Certo, si può andare pronti a motivare e risolvere i problemi, sapendo esattamente di cosa si vuole discutere. Poi, di punto in bianco, salta fuori qualcosa di imprevisto – un problema ancora più grande, forse, o una reazione esplosiva dell’altra persona.

Sappiamo che il clima è importante per una discussione produttiva, ma come gestire un cambiamento di clima inaspettato?

La risposta sta nella capacità di essere flessibili. Iniziate spiegando che state cambiando l’argomento e che tornerete alla questione originale più tardi. Pensate a questo come a mettere un segnalibro nella conversazione.

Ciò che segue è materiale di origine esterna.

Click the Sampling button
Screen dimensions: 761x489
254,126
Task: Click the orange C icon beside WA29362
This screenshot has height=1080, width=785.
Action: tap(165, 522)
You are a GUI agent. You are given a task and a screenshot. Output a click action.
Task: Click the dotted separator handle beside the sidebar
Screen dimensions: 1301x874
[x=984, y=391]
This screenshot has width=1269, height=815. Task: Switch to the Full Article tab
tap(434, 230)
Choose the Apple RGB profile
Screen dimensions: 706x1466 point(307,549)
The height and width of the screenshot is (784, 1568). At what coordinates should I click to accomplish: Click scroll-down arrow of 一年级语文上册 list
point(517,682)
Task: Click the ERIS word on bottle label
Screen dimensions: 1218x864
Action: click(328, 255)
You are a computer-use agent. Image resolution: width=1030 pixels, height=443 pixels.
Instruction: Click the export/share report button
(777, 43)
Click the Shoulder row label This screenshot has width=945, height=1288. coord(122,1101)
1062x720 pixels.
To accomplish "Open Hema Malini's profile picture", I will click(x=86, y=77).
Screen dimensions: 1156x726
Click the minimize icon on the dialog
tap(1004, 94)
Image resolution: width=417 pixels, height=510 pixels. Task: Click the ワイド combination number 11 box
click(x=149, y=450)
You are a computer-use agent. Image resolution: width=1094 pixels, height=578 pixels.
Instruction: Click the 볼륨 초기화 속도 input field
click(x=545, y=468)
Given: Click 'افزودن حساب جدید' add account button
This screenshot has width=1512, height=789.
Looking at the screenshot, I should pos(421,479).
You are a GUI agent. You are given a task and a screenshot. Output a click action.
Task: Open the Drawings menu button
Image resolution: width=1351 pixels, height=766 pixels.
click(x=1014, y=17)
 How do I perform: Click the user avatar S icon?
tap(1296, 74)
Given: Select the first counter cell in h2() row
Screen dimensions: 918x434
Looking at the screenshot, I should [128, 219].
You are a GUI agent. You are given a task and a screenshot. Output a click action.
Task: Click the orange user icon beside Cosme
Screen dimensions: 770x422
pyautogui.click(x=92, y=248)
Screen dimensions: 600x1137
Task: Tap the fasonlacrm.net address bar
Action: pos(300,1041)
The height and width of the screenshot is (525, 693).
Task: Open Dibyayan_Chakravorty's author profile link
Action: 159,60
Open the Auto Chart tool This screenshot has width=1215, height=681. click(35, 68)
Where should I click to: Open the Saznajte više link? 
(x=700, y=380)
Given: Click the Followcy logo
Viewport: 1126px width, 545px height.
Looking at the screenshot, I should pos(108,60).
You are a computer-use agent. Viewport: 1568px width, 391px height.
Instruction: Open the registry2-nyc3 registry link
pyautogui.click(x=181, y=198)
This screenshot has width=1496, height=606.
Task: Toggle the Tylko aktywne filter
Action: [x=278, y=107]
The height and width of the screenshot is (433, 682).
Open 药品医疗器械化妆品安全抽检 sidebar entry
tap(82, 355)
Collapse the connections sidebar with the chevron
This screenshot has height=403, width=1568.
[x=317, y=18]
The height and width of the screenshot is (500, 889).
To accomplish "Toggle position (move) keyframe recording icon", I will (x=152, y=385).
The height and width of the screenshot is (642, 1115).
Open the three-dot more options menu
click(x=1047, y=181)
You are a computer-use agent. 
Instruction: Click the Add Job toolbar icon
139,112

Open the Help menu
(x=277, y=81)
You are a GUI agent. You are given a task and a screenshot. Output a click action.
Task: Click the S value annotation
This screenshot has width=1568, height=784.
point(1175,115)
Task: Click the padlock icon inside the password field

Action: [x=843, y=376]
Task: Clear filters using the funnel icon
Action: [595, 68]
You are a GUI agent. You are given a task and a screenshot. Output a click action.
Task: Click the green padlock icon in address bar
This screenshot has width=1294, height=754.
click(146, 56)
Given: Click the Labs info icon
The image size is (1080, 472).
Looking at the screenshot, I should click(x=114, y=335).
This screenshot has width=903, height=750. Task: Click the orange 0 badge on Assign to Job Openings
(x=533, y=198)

Dopo aver annunciato il cambiamento, gestite il nuovo problema nello stesso modo in cui avreste affrontato quello originale. Stabilite la sicurezza, spiegate le conseguenze naturali ed esplorate le potenziali barriere e soluzioni. Potete poi rituffarvi nel problema originale, o tornarci un’altra volta.

6. Le emozioni intense

Se sorgono emozioni intense, scoprite cosa le sta causando in quel momento. Questo vi aiuterà a gestirle efficacemente in modo che la conversazione possa continuare. Chiedete cosa sta provando l’altra persona e perché. Gli altri potrebbero dire che stanno bene, ma il loro linguaggio del corpo e il loro atteggiamento suggeriscono il contrario. Fai notare questa incongruenza e incoraggiali ad aprirsi. Quando condividono le ragioni dietro le loro emozioni, ripetete quello che hanno detto con le vostre parole. Parafrasando, rendete chiaro che state ascoltando e allo stesso tempo avete la possibilità di chiarire qualsiasi cosa abbiate frainteso.